# Assignment:
Within the listing, each line that has the string "computer" should be copied.

# Records shown:
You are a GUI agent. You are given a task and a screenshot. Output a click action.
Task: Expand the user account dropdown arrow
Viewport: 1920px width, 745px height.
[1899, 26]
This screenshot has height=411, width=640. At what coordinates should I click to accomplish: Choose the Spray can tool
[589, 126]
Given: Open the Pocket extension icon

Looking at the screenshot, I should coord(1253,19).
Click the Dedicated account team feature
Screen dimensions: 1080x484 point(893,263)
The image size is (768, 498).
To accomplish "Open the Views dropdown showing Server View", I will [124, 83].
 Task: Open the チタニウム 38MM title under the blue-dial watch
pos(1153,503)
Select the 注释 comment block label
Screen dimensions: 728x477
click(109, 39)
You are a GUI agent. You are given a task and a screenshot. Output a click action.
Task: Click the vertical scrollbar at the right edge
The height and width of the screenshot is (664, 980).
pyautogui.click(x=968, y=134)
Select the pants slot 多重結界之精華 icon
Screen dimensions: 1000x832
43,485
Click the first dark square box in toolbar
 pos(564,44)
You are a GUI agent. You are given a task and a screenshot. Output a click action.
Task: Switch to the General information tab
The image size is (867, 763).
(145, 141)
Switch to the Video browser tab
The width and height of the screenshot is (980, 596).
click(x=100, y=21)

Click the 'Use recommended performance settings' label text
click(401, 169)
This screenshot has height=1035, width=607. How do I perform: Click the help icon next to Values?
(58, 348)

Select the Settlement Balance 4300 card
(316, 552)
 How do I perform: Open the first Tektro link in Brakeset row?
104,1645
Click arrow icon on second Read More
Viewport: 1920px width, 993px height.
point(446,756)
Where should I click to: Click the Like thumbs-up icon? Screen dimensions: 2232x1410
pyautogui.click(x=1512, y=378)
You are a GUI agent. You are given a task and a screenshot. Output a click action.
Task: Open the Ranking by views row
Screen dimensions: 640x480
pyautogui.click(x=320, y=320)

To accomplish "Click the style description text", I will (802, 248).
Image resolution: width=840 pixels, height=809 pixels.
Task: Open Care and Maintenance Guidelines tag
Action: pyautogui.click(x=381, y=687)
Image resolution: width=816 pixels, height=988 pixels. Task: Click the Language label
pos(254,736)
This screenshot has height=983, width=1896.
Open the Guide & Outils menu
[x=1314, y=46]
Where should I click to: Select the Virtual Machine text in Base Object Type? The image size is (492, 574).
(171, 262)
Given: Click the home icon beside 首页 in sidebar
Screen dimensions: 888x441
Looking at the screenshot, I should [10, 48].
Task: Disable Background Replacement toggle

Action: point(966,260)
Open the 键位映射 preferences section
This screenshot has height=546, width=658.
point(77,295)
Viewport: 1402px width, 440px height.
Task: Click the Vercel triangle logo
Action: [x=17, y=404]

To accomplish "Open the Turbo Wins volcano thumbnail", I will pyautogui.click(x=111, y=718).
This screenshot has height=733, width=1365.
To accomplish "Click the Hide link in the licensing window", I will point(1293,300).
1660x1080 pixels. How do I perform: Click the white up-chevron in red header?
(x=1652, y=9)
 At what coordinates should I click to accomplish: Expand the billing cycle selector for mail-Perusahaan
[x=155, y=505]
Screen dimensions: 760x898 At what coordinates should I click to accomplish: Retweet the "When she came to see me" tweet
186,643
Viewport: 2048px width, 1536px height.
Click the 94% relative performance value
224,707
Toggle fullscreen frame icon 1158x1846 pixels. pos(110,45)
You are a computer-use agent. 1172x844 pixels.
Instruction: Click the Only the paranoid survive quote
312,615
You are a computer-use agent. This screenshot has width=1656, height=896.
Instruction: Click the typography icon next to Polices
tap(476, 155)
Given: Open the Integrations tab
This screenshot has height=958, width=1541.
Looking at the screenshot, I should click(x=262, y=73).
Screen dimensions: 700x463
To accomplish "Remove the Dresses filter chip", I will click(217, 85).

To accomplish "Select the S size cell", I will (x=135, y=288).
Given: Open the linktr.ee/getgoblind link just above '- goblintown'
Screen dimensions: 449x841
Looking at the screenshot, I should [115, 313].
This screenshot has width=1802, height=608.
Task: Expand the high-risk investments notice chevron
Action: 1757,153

# Response for this exercise:
You are a computer-use agent. 1172x844 pixels.
You are a computer-use agent. This screenshot has width=1656, height=896.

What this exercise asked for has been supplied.